## Problem requirements
The required output is an exact copy of the lines from the one containing "Task: Open the" through the end of the entries below, with pictures removed.

(Stored dataset items)
- - -

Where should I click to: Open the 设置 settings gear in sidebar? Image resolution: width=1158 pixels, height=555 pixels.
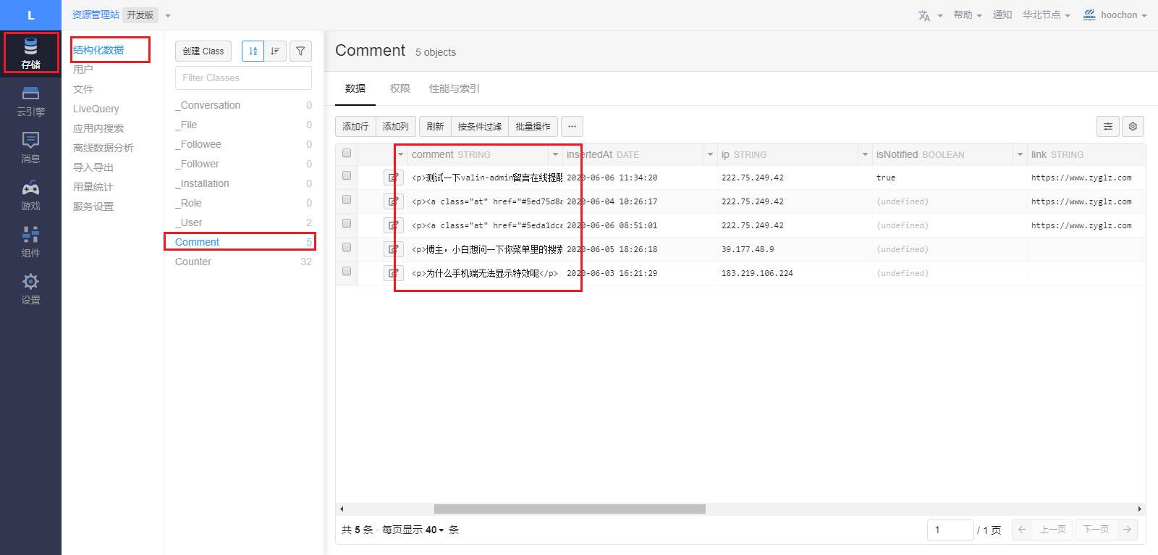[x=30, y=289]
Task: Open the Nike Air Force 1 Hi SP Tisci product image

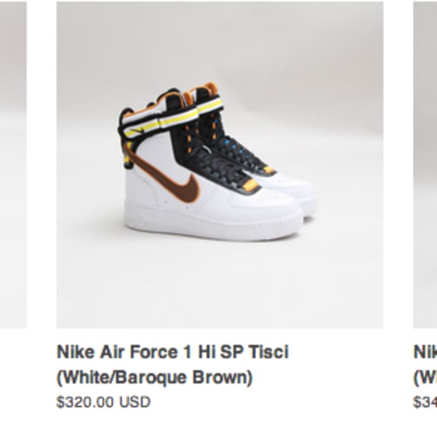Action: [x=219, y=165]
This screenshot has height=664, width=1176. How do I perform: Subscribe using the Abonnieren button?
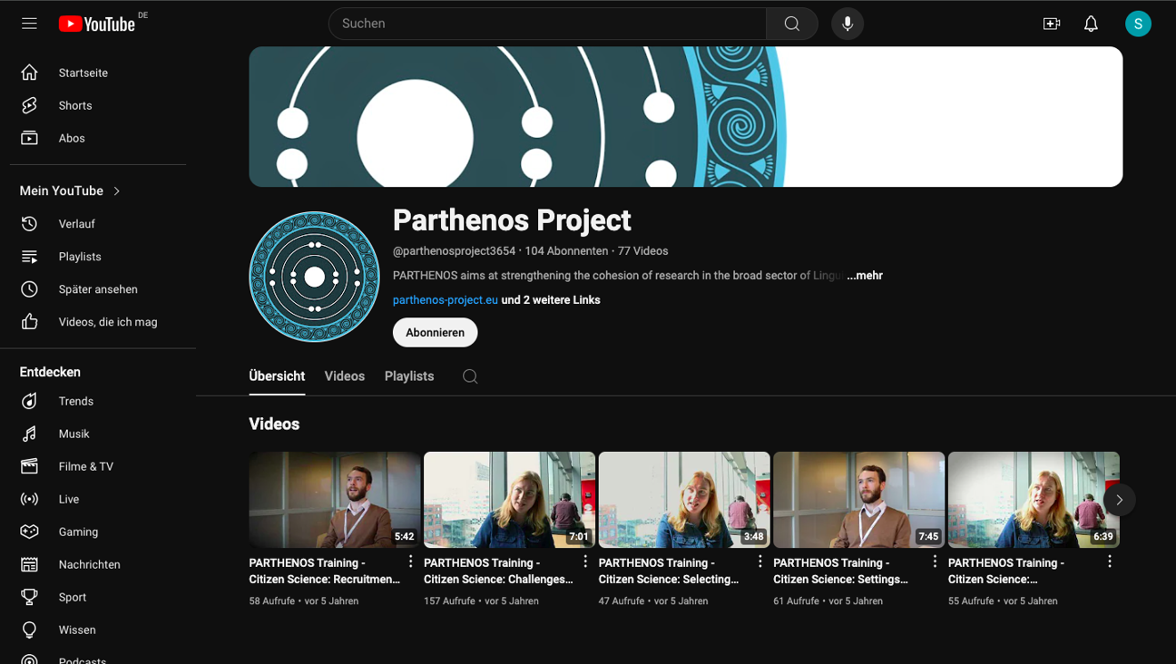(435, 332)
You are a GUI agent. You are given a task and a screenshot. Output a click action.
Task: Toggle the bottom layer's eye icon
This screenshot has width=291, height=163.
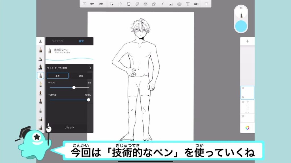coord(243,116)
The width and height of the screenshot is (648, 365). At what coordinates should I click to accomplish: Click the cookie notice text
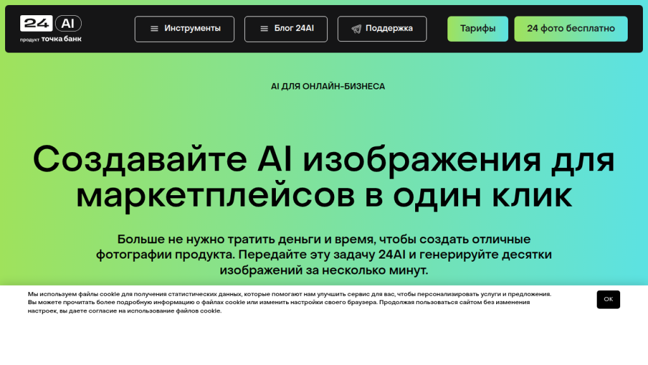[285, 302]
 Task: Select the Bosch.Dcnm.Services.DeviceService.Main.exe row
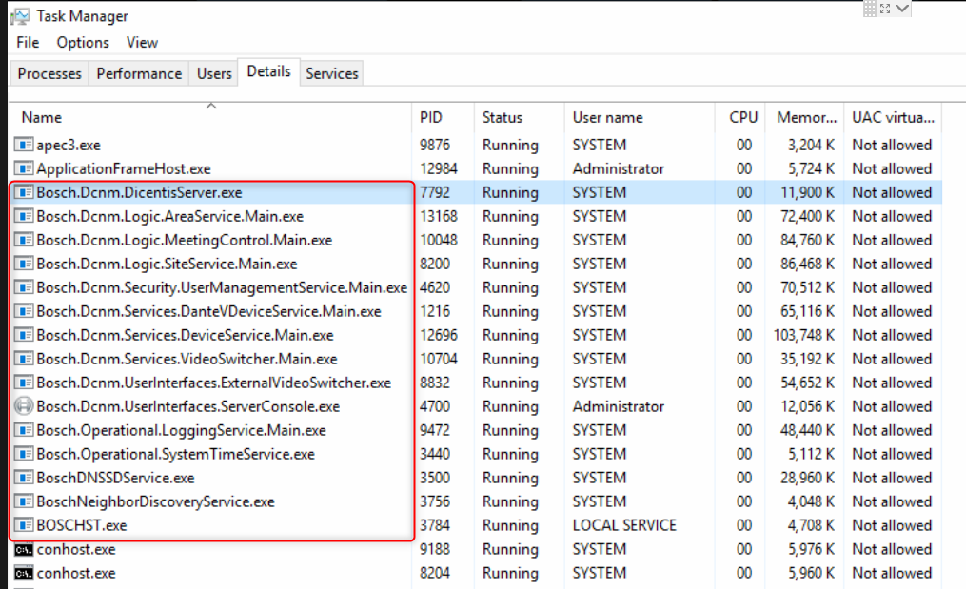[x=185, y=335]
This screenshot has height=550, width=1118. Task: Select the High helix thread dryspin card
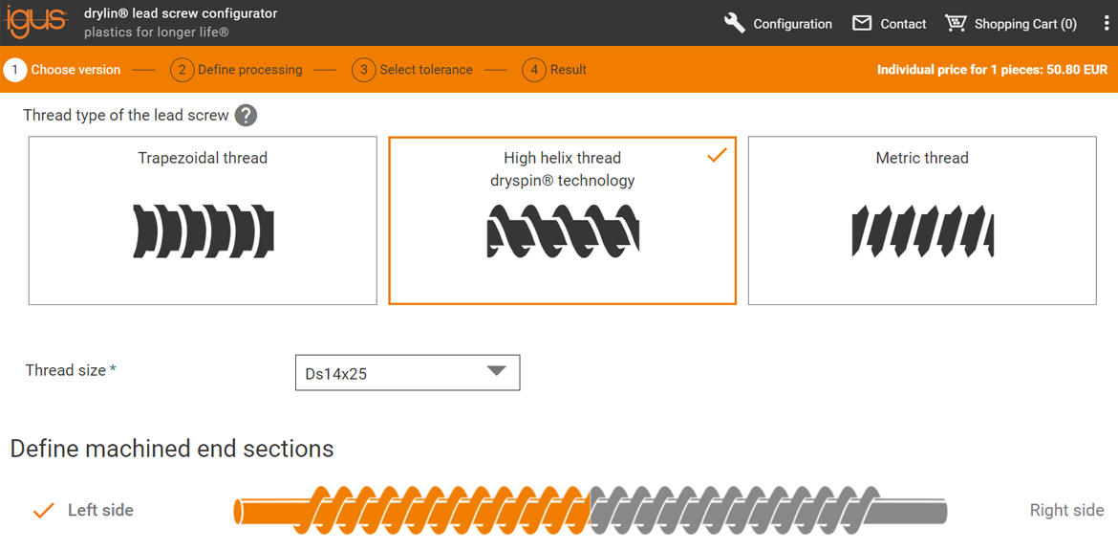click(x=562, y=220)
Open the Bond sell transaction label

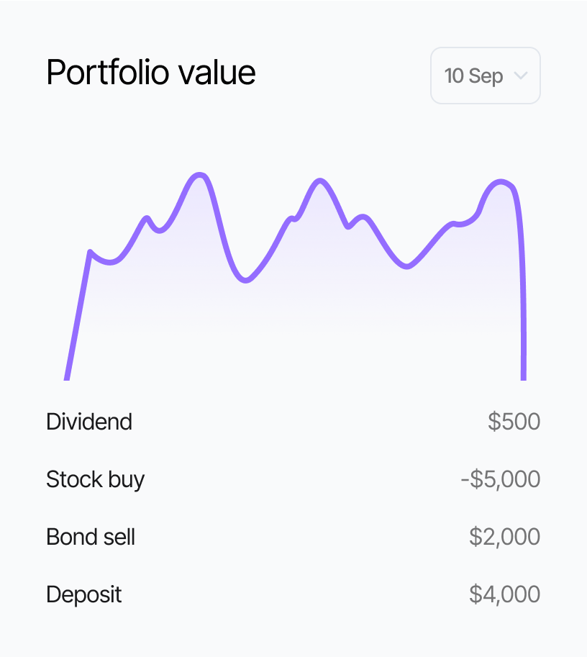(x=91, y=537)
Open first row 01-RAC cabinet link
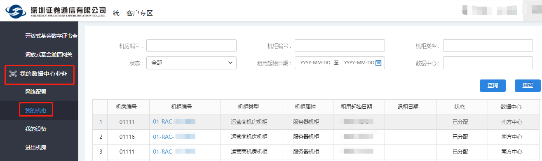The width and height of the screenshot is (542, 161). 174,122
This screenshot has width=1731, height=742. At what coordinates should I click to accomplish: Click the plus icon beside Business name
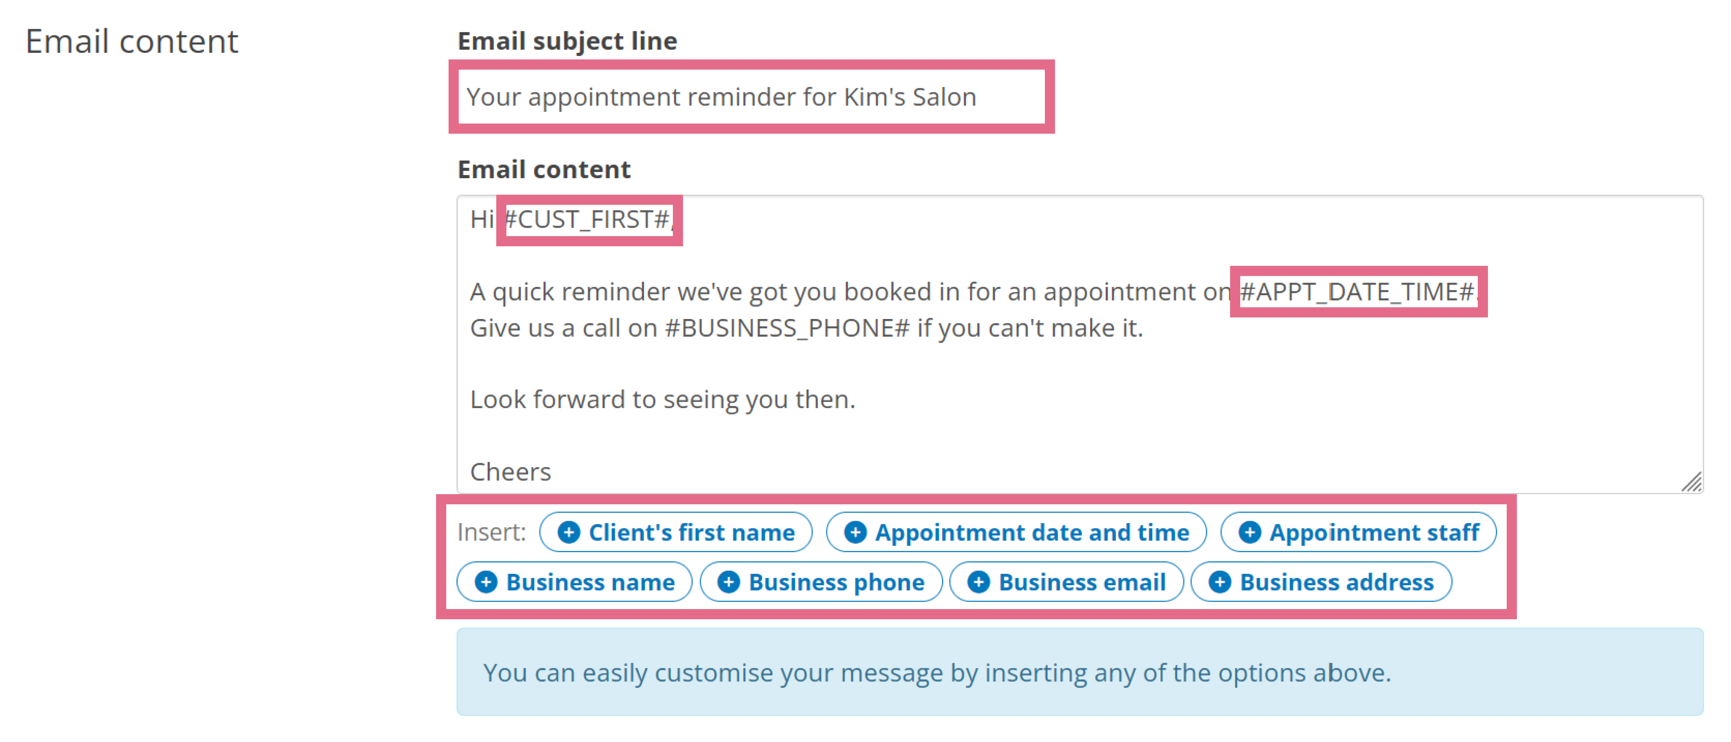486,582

- - -

## Response area
Task: Open the Nike Air Force 1 Hi SP Tisci product image

Action: [x=219, y=165]
This screenshot has height=664, width=1176. How do I perform: Subscribe using the Abonnieren button?
(435, 332)
You are a GUI agent. You are given a task and a screenshot. Output a click action.
Task: Toggle the bottom layer's eye icon
This screenshot has width=291, height=163.
coord(243,116)
The width and height of the screenshot is (648, 365). At what coordinates should I click to accomplish: Click the cookie notice text
[285, 302]
 Task: Select the Bosch.Dcnm.Services.DeviceService.Main.exe row
[x=185, y=335]
This screenshot has height=550, width=1118. Task: Select the High helix thread dryspin card
click(x=562, y=220)
Open the Bond sell transaction label

(x=91, y=537)
Open first row 01-RAC cabinet link
The width and height of the screenshot is (542, 161). 174,122
This screenshot has width=1731, height=742. At what coordinates should I click to accomplish: Click the plus icon beside Business name
486,582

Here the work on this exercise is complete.